# Introduction: Data Merging

This Jupyter Notebook outlines a data processing pipeline for merging multiple datasets related to Wikipedia articles, US cities, and US states by region. The ultimate goal is to create a comprehensive dataset containing information about the regional divisions, populations, Wikipedia article details, and ORES predictions for various US states.


In [163]:
# Import necessary libraries
import pandas as pd

# Step 1: Reading the datasets
In this step, we read three separate datasets: 'cleaned_data.csv', 'us_cities_by_state_SEPT.2023.csv', and 'US States by Region - US Census Bureau.xlsx'. These datasets contain crucial information about ORES predictions, US city details, and US state divisions, respectively.


In [164]:
## Reading the 'ores_predictions.csv' file
ores_df = pd.read_csv('../data/cleaned_data.csv') 

## Reading the 'us_cities_by_state_SEPT.2023.csv' file
cities_df = pd.read_csv('../data/us_cities_by_state_SEPT.2023.csv')

## Reading the 'US States by Region - US Census Bureau.xlsx' file
regions_df = pd.read_excel('../data/US States by Region - US Census Bureau.xlsx')

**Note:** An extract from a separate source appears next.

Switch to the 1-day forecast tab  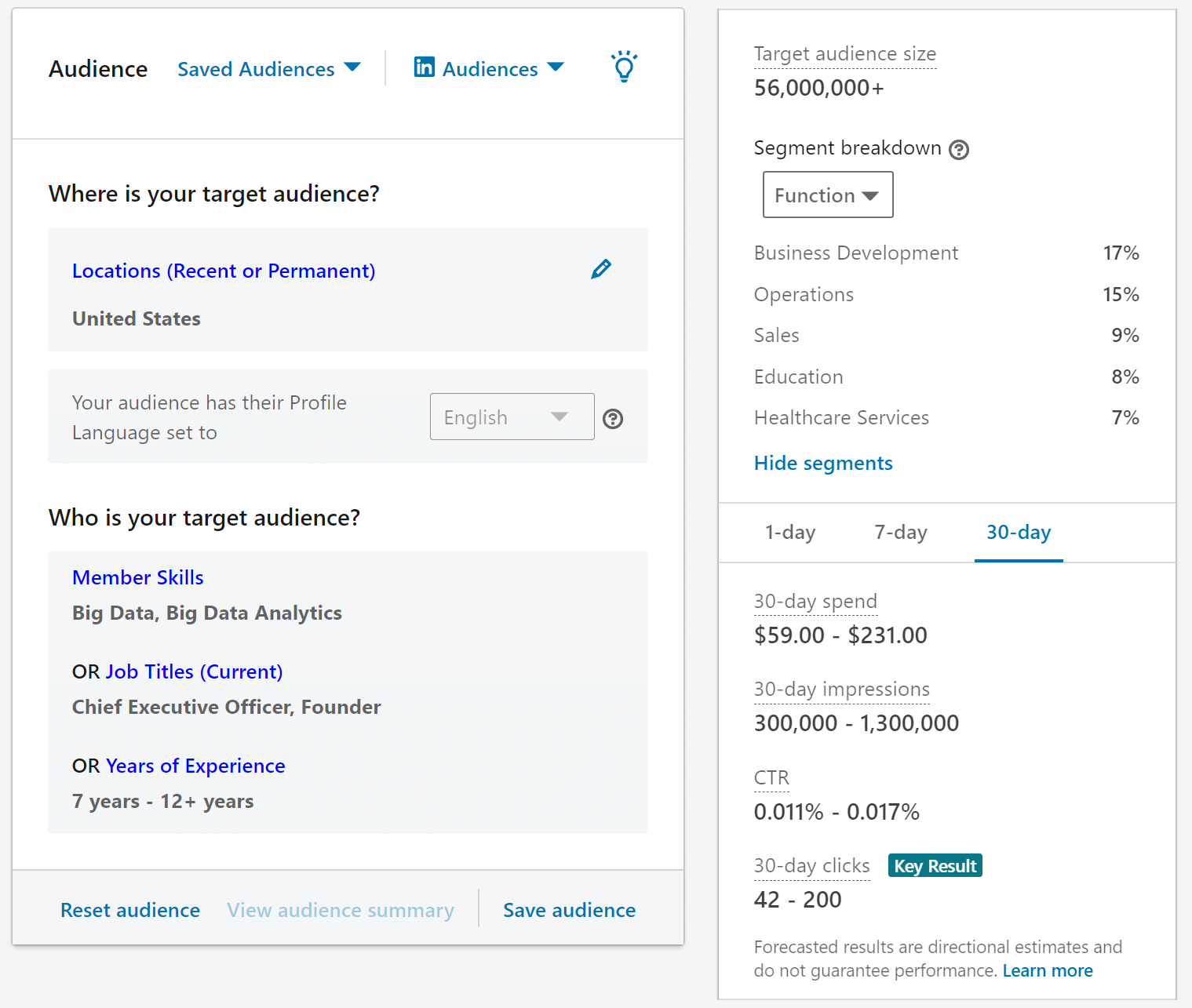(790, 532)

# Read the NST-EST2022-POP.xlsx file
population_df = pd.read_excel('../data/NST-EST2022-POP.xlsx', header=[2,3])

ores_df

Unnamed: 0,title,rev_id,prediction
0,"Abbeville, Alabama",1171163550,C
1,"Adamsville, Alabama",1177621427,C
2,"Addison, Alabama",1168359898,C
3,"Akron, Alabama",1165909508,GA
4,"Alabaster, Alabama",1179139816,C
...,...,...,...
22118,"Wright, Wyoming",1166334449,GA
22119,"Yoder, Wyoming",1171182284,C
22120,"Jennings, Missouri",1165751175,C
22121,"Jefferson Township, Greene County, Pennsylvania",1171582274,C


Removing dublicates from the given df

In [165]:
# Assuming 'common_key_column' is the column based on which you want to identify unique rows
ores_df.drop_duplicates(subset='title', keep='first', inplace=True)
cities_df.drop_duplicates(subset='page_title', keep='first', inplace=True)

ores_df

Unnamed: 0,title,rev_id,prediction
0,"Abbeville, Alabama",1171163550,C
1,"Adamsville, Alabama",1177621427,C
2,"Addison, Alabama",1168359898,C
3,"Akron, Alabama",1165909508,GA
4,"Alabaster, Alabama",1179139816,C
...,...,...,...
22118,"Wright, Wyoming",1166334449,GA
22119,"Yoder, Wyoming",1171182284,C
22120,"Jennings, Missouri",1165751175,C
22121,"Jefferson Township, Greene County, Pennsylvania",1171582274,C


# Step 2: Data Preprocessing
This step involves necessary data preprocessing tasks. We extract the 'State' column from the 'us_cities_by_state_SEPT.2023.csv' dataset. Additionally, we merge the 'ores_df' and 'cities_df' dataframes to combine relevant information from both datasets.


In [166]:
## Extracting the 'State' column from the cities dataframe
cities_df = cities_df[['page_title', 'state']]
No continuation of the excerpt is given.